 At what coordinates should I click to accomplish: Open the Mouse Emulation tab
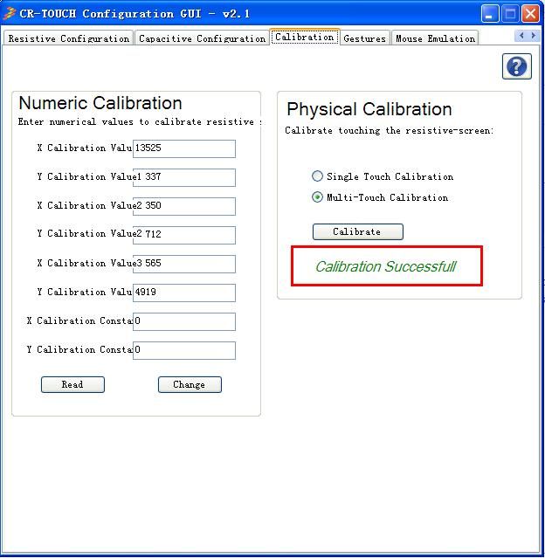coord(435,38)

* * *

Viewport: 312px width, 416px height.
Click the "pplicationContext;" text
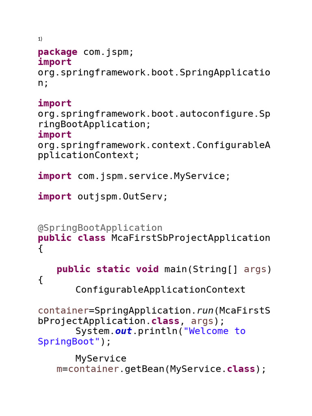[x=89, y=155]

---

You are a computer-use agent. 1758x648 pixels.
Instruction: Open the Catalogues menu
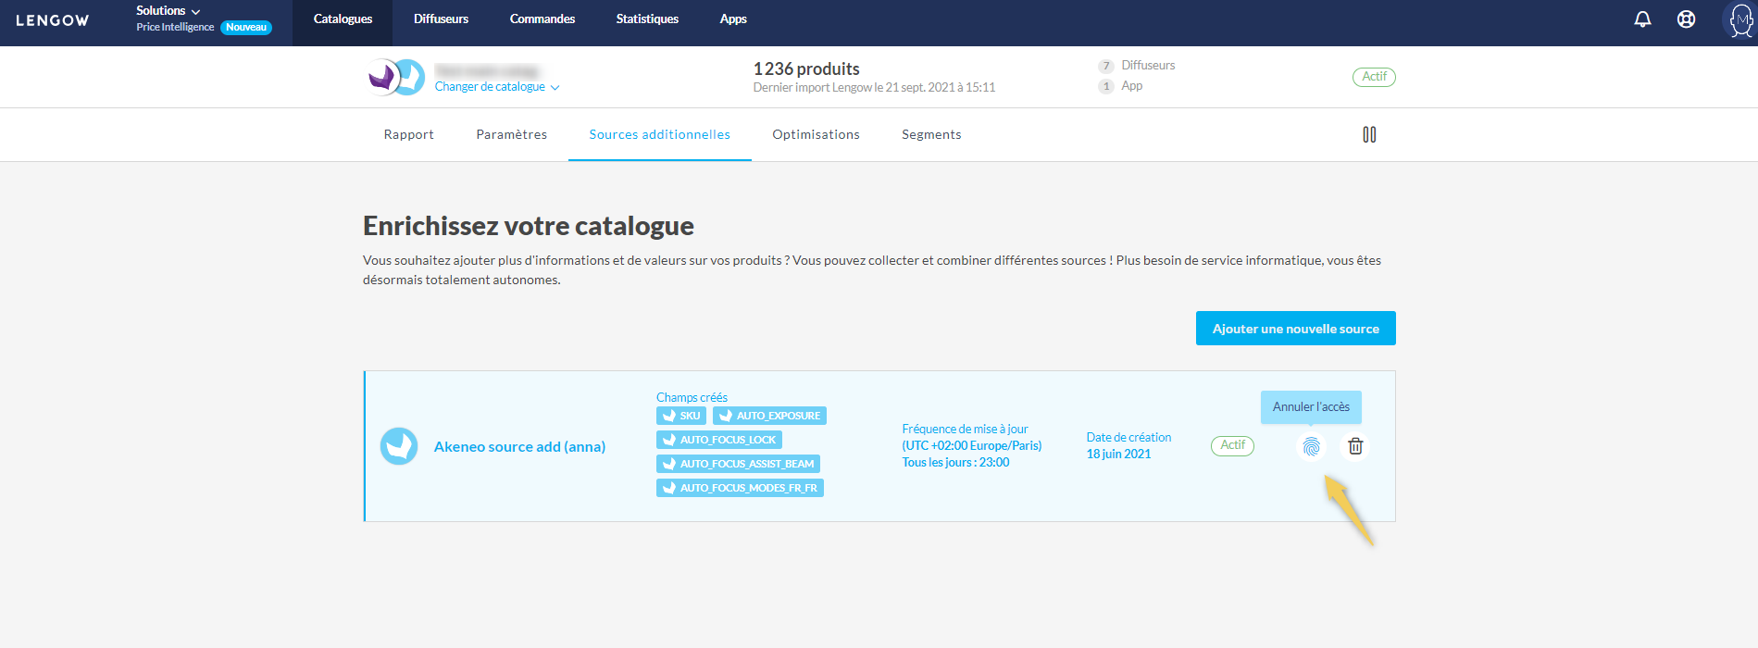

PROBLEM TO WORK ON
Reproduce exactly the lines above from the line with "You are a computer-use" to the line with "Instruction: Open the Catalogues menu", including both, and add nothing.

OUTPUT FOR THIS EXERCISE
You are a computer-use agent. 1758x648 pixels.
Instruction: Open the Catalogues menu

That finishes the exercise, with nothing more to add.